“Oh yes,” replied Benson, between paroxysms, “but I think I’ll roll under the table and die if such a thing happens again.”
“I don’t despair o’ oor gettin’ wings, and even an occasional liver, although we don’t fish,” said Allister, after a contemplative pause.
“Leg, wing or liver, for mercy’s sake don’t look at me again as you did to-day. I hate putting myself in the wrong, and my performance was very discreditable.”

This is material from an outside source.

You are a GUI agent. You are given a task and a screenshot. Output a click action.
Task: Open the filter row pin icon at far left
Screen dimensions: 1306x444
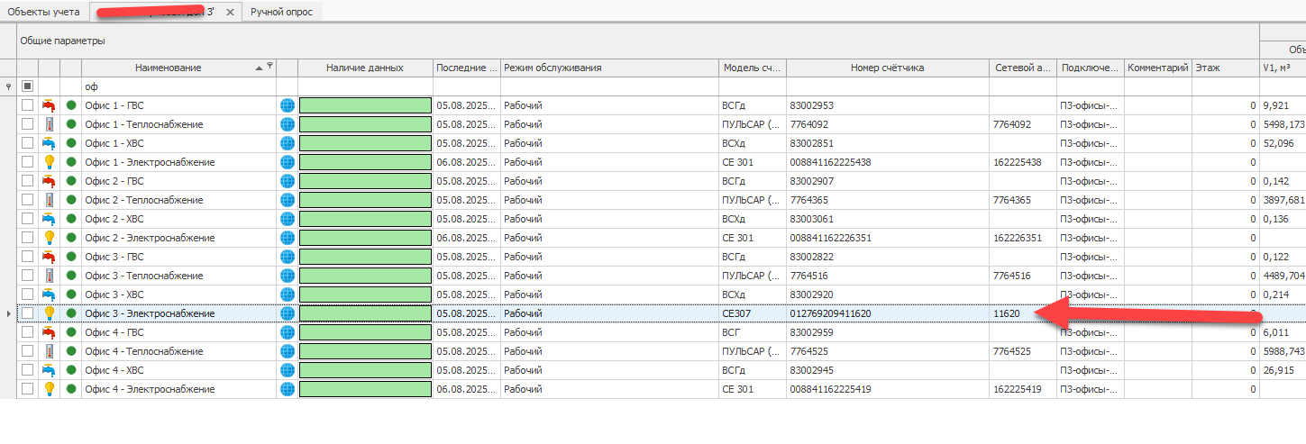(8, 86)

“An interestin’ fact I ascertained from Maclean was that Mactavish suffers from severe gout periodically, and that the malady only yields to treatment wi’ colchicum,” said Allister, with a suspiciously innocent expression.
Two
Next day Benson and Allister received a note apiece from Jeanie, asking them to come over to the Girls’ School in the afternoon and take tea.
On arrival they were ushered into a prim little parlour. This soon became filled to overflowing with guests. Here they met, for the first time, Mr Drew, the senior teacher of the theology section, and his wife. Mr Drew was short, stout, dark and wide-awake-looking. He appeared to be under the influence of his wife, who was evidently much older than he. She was a woman of large frame, with hollow cheeks and light-red hair. Her face and eyes were pale; her voice suggested pulmonary delicacy.
The three ladies having charge of the female department of the Institution acted jointly as hostesses. Miss Meiklejohn, the eldest, was a tall, angular Scotswoman with a strong, intellectual face. She spoke with measured deliberation and was evidently unaccustomed to having her authority questioned. Miss Struben was short and exceedingly stout. She had a depressed and disappointed look, and whenever she made a remark, glanced apprehensively at Miss Meiklejohn to see how it would be taken. These two had been for many years members of the Institution staff; they regarded Mr Mactavish with the utmost reverence. Apart from their work they had one object only in life, and that was to see a match between the boarding-master and Miss Mellish. They had noted and deplored the Great Man’s weakness for Jeanie. However, as they looked upon this untoward circumstance as due to her siren wiles, they regarded the aberration with pity rather than blame.
Miss Robertson, the junior teacher, had only recently been imported from Scotland. A comely girl with rosy cheeks, bright brown eyes and a generous figure, she gave one the idea that she longed for a different life and that she felt as irksome the perpetually revolving treadmill of ultra propriety that Fate compelled her to climb. In fact she struck Benson as having a healthy spice of the World, the Flesh and the Devil under her coil of abundant hair.